With wedding season over and wildfires keeping us out of the mountains I finally had some time to get some canning done this summer! Our family has done pickles for forever and I made a huge batch in August with my mom. Most recently (pictured above) my sister and did 20lbs of both tomatoes and peaches. Next week’s plans include some relishes, pickles and more from eggplants, beans, beets and whatever else my local farmers have for us! Aside from the deliciousness and social aspect, here is why I love canning.
BENEFITS OF HOME CANNING
- Preserves abundant produce from CSA’s or home gardens
- Supports local farmers markets
- Creates delicious and nutritious winter food supply (see below for more on nutrition)

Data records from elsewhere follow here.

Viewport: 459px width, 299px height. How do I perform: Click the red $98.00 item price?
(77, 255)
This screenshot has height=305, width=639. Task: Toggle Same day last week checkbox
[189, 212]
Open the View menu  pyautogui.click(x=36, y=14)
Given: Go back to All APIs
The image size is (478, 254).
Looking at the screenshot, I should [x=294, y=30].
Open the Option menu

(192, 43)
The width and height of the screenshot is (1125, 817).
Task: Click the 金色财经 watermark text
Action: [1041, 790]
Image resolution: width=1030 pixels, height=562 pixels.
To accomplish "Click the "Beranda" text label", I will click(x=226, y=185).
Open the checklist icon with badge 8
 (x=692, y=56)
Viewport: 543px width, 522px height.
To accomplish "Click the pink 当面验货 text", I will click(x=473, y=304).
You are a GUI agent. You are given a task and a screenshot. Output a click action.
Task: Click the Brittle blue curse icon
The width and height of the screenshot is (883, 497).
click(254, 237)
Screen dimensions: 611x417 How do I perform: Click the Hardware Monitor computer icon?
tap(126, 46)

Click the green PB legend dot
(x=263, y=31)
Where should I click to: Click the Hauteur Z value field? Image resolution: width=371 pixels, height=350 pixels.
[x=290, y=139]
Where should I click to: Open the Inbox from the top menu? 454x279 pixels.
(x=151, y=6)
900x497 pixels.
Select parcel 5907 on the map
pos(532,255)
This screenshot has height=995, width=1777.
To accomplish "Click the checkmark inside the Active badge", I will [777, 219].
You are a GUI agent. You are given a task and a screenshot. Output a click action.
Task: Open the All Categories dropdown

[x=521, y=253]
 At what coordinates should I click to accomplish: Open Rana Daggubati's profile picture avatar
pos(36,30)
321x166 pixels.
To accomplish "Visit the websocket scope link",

- Decreases carbon emissions – by buying local produce and canning at home you are decreasing the amount of greenhouse/out of country foods you will purchase during the winter as well as pre packaged/canned foods that are shipped to your grocery store
- No chemicals – BPA is commonly found in the liners of commercially canned foods and is linked to hormone, brain and behavioural disorders .
- Quality control of ingredients – can go as organic as possible, choose natural sweeteners and sea salts, adjust sugar levels, avoid chemical colorants and stabilizers etc
- Economical, especially when produce is purchased in bulk and processed with friends!
NUTRITION OF CANNING
After a fairly large search of the internet and the library’s cookbook collection I have found very few studies on what happens to nutrients during the canning process. If you have any links to studies please comment below!
Here is what I could find:
Most people, especially raw foodists, know that cooking can decrease the amount of avialble nutrients we get from our food. While canning dose often involve boiling of the veggies from 10-35 minutes (depending on the produce and your altitude) the canning solution helps persevere nutrients. Vitamin C is one of the most studied nutrients in preserved foods. While your produce boils away in the canning jar the Vitamin and other nutrients are leeched into the water. By ingesting the syrup, sauce, juice etc that you have from your canned goods you can make sure to get the maximal nutritional benefit! Prime examples of this is canned sauerkraut used on sailing ships and rose hip syrup in during World War 1 – both contain very high amounts of Vitamin C and were used to prevent scurvy.
Here’s a quick scientific example – a study on canned cherries showed that antioxidants were well persevered in the syrup, far better then freezing.
Additionally we know that produce that is allowed to ripen naturally and in season, versus picked in Mexico in December and shipped to Canada, has much higher amounts of vitamins, minerals and phytonutrients like antioxidants. By preserving your locally grown and naturally ripened produce you are able to enjoy local, delicious, and nutritious products all year round.